» **Task statement**: Find and copy every line in the records that includes the string "will".

(Collected data entries)
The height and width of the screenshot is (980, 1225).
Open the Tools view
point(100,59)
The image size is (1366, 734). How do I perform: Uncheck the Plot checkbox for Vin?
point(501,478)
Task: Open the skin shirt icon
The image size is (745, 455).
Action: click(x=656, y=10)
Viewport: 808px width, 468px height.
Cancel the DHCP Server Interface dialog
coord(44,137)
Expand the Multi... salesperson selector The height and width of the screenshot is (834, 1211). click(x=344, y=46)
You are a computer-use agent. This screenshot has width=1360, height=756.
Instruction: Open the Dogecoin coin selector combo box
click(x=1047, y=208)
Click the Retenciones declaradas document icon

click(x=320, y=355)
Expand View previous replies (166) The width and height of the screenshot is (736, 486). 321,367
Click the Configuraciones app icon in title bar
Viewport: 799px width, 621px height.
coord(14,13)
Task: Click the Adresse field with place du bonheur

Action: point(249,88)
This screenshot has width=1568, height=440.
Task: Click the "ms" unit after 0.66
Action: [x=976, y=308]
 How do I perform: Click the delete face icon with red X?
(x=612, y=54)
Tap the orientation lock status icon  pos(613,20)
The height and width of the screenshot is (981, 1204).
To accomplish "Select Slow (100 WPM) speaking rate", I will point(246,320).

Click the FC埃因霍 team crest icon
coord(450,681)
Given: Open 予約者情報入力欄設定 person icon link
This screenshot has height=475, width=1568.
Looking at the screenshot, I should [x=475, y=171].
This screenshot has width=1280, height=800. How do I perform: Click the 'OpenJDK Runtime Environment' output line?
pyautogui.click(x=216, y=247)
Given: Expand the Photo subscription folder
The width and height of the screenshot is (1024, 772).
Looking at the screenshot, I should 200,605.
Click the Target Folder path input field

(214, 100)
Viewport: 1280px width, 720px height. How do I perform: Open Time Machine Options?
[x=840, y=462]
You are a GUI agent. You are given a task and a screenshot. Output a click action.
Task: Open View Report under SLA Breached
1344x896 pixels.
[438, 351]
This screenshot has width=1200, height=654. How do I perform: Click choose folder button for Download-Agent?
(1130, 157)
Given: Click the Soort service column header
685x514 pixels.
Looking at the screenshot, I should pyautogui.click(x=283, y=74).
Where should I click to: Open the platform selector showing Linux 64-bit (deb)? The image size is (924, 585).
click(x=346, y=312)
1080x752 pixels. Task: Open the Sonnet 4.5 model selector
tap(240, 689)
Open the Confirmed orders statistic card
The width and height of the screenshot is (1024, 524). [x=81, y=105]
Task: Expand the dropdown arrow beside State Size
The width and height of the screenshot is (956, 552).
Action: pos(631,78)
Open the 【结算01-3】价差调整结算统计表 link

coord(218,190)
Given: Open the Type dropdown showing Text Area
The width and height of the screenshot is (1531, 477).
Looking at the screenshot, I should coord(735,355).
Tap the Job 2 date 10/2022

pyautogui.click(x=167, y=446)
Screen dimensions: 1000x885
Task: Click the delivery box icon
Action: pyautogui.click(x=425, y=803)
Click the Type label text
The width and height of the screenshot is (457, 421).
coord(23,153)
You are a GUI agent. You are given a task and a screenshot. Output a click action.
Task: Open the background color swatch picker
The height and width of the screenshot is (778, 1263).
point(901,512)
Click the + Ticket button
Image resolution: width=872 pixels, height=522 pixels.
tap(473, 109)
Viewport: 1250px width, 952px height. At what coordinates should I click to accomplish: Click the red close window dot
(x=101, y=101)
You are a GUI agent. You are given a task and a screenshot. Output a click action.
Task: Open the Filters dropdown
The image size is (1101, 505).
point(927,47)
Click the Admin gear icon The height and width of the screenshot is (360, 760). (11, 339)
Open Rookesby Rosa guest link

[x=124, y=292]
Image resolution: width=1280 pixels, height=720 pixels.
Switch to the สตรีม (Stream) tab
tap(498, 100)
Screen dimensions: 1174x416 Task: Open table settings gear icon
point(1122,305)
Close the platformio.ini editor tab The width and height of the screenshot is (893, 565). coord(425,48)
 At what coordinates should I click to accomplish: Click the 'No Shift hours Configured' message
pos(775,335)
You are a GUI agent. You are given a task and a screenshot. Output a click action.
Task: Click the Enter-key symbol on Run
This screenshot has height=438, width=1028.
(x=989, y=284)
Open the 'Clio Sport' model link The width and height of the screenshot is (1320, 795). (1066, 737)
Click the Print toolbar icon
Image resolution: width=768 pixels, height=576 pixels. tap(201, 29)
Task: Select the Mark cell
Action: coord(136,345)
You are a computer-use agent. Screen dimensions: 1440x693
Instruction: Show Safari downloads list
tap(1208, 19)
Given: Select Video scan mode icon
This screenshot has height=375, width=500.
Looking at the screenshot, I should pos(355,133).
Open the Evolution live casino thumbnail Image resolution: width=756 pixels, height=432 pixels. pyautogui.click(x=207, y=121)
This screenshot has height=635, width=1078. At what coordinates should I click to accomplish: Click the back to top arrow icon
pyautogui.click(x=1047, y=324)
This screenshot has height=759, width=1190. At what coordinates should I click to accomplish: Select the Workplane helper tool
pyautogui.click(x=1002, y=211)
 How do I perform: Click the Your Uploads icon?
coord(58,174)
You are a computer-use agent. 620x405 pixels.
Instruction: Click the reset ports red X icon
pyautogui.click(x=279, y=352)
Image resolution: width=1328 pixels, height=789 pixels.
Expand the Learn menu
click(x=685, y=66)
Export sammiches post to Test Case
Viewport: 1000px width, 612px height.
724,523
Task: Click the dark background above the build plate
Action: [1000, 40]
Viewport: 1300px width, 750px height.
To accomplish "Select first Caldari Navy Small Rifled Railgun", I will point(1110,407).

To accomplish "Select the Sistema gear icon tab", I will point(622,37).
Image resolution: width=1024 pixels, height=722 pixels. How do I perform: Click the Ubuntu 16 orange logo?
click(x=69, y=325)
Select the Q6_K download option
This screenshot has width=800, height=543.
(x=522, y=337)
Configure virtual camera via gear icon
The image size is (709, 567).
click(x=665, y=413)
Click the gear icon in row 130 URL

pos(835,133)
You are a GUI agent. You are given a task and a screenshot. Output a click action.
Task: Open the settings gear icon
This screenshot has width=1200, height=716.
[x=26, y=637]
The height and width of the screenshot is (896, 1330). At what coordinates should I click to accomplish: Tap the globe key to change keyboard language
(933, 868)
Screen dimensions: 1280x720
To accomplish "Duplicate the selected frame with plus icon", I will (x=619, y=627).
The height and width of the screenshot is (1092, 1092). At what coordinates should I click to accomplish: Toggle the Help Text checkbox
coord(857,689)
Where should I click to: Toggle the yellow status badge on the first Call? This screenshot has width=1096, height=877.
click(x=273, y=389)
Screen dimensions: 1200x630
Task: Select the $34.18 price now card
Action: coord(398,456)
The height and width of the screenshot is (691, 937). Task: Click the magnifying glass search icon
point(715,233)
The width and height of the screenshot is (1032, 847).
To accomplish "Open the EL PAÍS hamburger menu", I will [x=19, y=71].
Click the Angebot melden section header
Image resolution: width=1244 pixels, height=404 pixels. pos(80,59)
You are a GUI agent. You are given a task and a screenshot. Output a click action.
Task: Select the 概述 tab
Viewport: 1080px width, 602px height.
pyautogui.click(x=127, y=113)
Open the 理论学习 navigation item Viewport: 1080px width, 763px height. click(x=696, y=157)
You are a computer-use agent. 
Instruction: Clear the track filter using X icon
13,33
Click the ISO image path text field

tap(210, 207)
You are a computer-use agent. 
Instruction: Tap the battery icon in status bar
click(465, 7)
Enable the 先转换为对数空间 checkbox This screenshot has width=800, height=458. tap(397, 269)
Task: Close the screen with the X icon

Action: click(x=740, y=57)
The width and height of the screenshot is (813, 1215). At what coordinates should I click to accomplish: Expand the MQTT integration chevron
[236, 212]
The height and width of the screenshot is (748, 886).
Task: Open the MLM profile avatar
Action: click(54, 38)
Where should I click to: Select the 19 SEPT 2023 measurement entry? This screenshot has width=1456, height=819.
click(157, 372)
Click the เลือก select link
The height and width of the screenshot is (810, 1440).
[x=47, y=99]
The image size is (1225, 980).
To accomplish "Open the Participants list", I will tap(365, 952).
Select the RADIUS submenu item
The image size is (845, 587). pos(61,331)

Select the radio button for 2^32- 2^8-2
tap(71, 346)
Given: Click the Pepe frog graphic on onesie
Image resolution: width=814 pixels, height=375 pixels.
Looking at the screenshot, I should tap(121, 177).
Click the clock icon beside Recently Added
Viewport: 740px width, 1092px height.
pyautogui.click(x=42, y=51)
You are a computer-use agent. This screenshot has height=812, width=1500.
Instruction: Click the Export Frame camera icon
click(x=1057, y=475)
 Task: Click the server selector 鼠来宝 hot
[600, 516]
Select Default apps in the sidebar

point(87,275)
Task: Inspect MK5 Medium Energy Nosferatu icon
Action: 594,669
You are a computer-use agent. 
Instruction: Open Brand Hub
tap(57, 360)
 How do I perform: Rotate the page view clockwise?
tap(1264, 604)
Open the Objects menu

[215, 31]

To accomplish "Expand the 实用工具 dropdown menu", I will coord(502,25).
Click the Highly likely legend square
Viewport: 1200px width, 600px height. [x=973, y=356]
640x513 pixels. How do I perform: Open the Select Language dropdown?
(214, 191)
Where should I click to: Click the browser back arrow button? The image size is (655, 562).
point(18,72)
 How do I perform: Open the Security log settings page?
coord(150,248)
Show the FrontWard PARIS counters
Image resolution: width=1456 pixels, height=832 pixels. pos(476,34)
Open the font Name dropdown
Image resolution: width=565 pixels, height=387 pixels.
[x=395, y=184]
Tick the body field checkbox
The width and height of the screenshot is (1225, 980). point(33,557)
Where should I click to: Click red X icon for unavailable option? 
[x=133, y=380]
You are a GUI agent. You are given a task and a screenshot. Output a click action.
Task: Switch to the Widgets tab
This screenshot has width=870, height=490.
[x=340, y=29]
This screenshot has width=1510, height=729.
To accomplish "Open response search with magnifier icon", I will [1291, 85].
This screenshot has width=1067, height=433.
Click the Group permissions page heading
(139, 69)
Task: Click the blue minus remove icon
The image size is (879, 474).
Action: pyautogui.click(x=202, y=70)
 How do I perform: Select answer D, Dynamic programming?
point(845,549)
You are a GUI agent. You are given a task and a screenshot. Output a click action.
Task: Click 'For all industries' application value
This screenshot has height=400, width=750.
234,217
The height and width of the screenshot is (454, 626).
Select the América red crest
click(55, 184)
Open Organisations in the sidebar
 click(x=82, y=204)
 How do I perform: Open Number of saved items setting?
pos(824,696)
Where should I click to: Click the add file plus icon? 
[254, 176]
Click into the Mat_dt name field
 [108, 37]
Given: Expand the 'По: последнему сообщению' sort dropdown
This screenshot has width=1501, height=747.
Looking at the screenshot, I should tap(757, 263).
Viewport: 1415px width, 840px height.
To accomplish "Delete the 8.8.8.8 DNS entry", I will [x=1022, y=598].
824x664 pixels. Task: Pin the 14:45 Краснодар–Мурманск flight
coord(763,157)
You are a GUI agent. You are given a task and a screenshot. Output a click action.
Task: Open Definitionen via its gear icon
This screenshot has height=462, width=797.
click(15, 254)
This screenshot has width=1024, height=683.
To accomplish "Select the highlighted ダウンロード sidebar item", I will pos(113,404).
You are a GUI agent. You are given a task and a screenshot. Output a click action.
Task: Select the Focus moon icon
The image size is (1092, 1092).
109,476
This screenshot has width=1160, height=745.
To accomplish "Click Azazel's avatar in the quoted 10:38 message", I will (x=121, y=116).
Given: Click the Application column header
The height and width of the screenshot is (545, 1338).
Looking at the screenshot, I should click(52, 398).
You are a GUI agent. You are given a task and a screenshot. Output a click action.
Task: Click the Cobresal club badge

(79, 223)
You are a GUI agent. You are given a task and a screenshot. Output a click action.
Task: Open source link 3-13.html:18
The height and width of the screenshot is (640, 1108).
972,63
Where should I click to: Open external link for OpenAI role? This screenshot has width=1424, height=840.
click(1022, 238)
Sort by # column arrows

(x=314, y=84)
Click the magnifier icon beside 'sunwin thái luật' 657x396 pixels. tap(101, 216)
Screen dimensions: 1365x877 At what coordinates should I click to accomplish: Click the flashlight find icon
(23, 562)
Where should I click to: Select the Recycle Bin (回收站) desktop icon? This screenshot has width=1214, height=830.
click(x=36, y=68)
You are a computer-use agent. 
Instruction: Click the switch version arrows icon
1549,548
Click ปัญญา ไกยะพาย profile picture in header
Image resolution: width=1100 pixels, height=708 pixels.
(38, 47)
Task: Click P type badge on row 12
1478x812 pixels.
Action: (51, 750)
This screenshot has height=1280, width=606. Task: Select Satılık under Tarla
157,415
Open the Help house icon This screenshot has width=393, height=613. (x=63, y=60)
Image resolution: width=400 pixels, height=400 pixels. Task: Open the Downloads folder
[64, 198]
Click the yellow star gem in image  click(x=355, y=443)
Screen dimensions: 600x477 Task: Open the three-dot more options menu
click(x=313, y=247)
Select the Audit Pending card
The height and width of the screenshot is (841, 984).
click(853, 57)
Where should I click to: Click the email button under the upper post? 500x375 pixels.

» **Task output**:
To accomplish "Select Slow (100 WPM) speaking rate", I will point(246,320).
To accomplish "Select first Caldari Navy Small Rifled Railgun", I will point(1110,407).
To accomplish "Select the Sistema gear icon tab", I will point(622,37).
To accomplish "Duplicate the selected frame with plus icon", I will (x=619, y=627).
To accomplish "Open the EL PAÍS hamburger menu", I will [x=19, y=71].
To accomplish "Open the Participants list", I will tap(365, 952).
To accomplish "Expand the 实用工具 dropdown menu", I will coord(502,25).
To accomplish "Open response search with magnifier icon", I will [1291, 85].
To accomplish "Delete the 8.8.8.8 DNS entry", I will [x=1022, y=598].
To accomplish "Select the highlighted ダウンロード sidebar item", I will pos(113,404).
To accomplish "Click Azazel's avatar in the quoted 10:38 message", I will (x=121, y=116).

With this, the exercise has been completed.